Print exactly the lines from the one containing "Screen dimensions: 869x491" through the last line of the records below, both included, and nothing else; omit any pictures.

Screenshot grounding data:

-----

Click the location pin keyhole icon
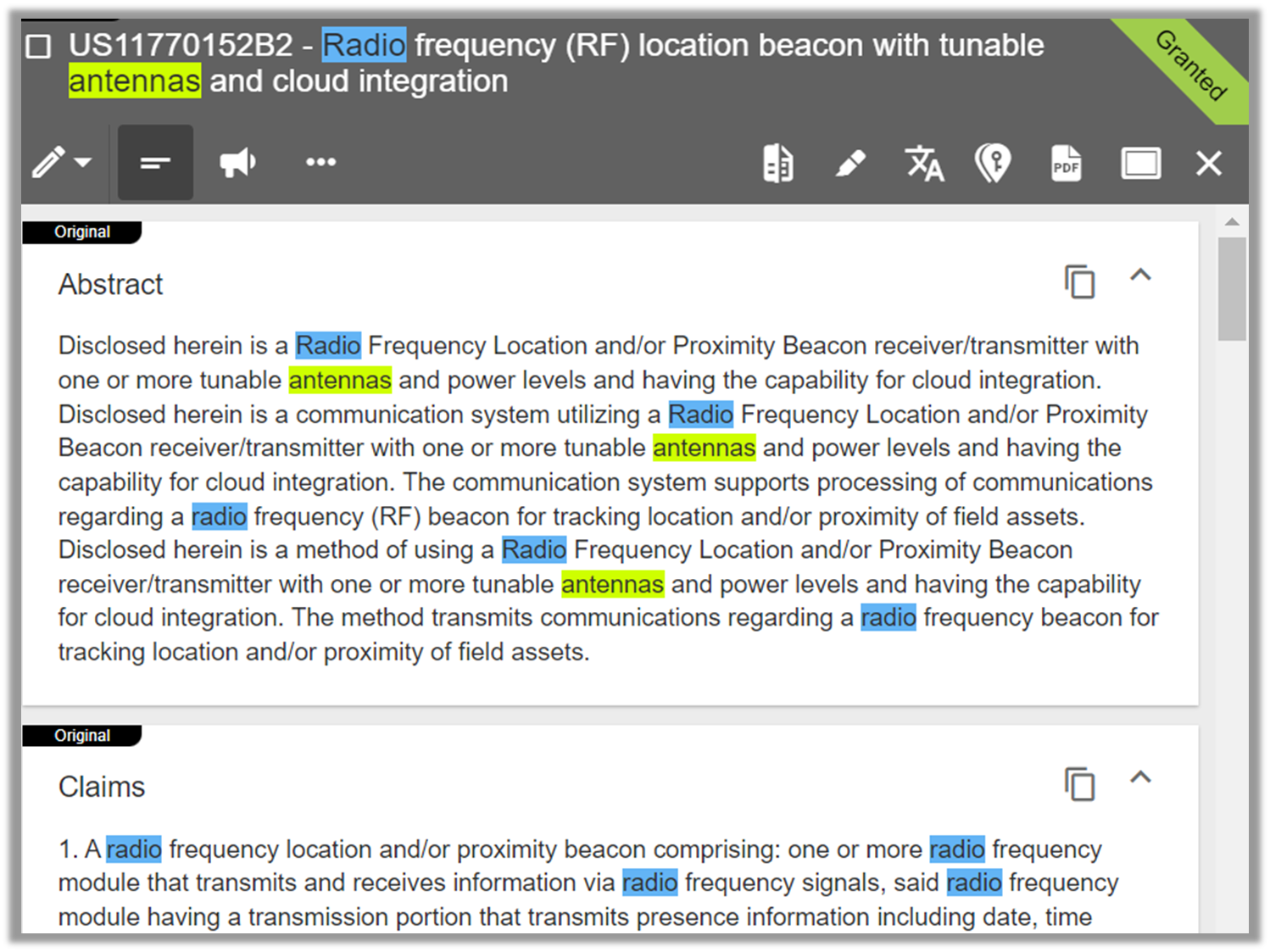Image resolution: width=1270 pixels, height=952 pixels. pyautogui.click(x=993, y=163)
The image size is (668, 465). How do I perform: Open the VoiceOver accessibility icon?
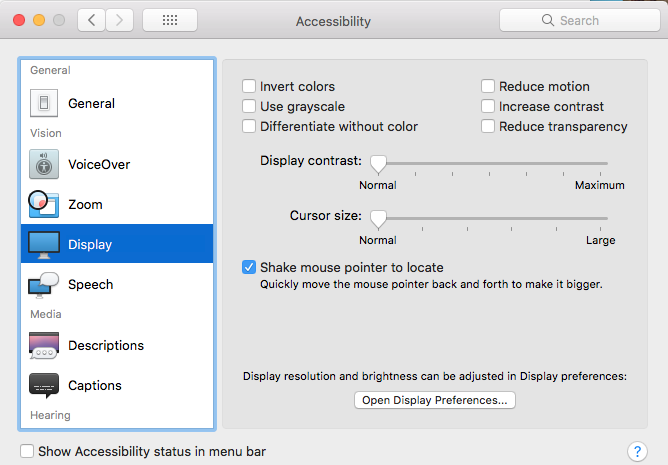[x=44, y=164]
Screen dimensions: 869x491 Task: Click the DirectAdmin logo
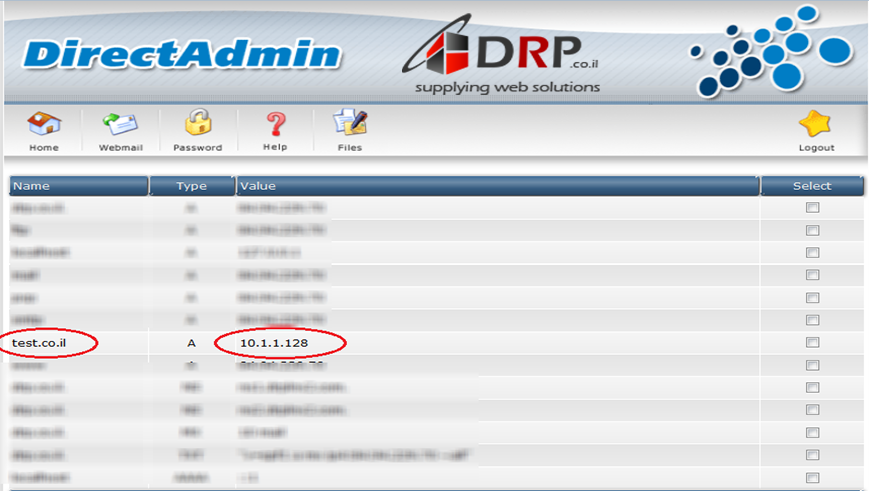click(182, 53)
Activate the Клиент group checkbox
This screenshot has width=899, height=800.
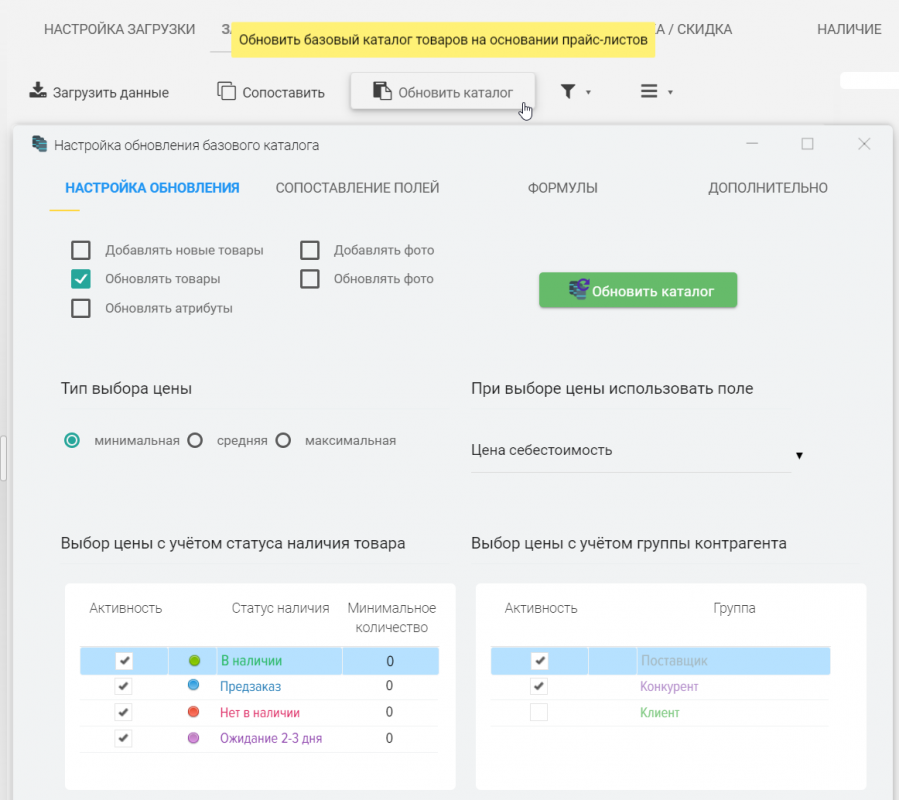539,713
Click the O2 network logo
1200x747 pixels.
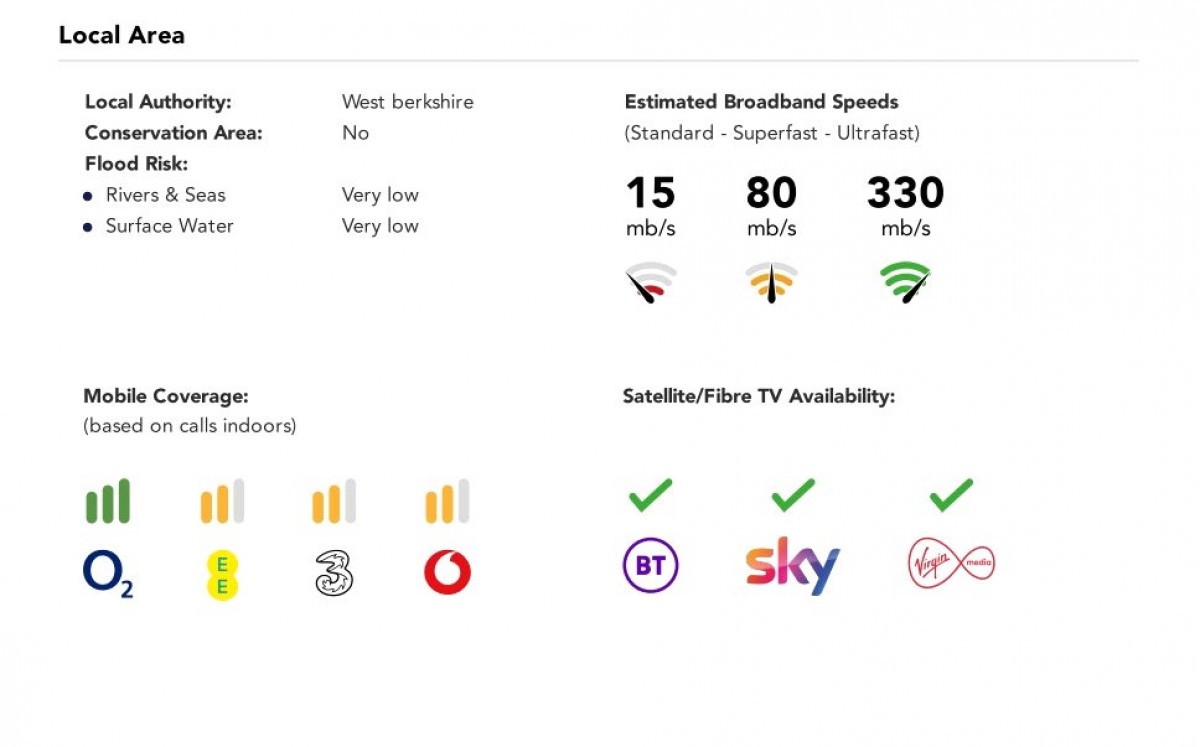[x=108, y=574]
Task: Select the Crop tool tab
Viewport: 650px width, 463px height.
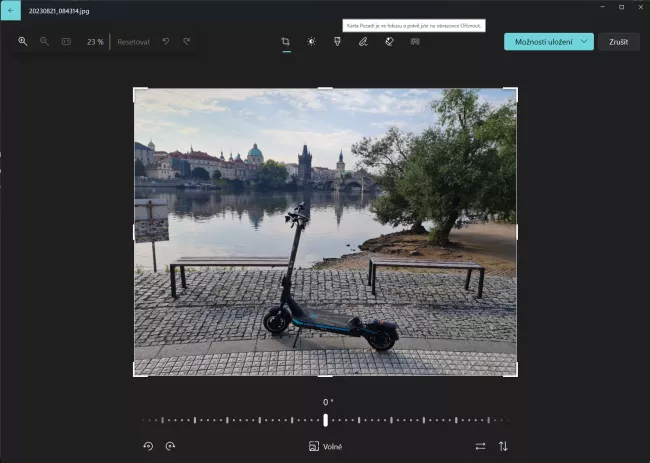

-----

● Task result:
Screen dimensions: 869x491 Task: Click the DirectAdmin logo
click(182, 53)
Activate the Клиент group checkbox
This screenshot has width=899, height=800.
539,713
Click the O2 network logo
1200x747 pixels.
[x=108, y=574]
Task: Select the Crop tool tab
Viewport: 650px width, 463px height.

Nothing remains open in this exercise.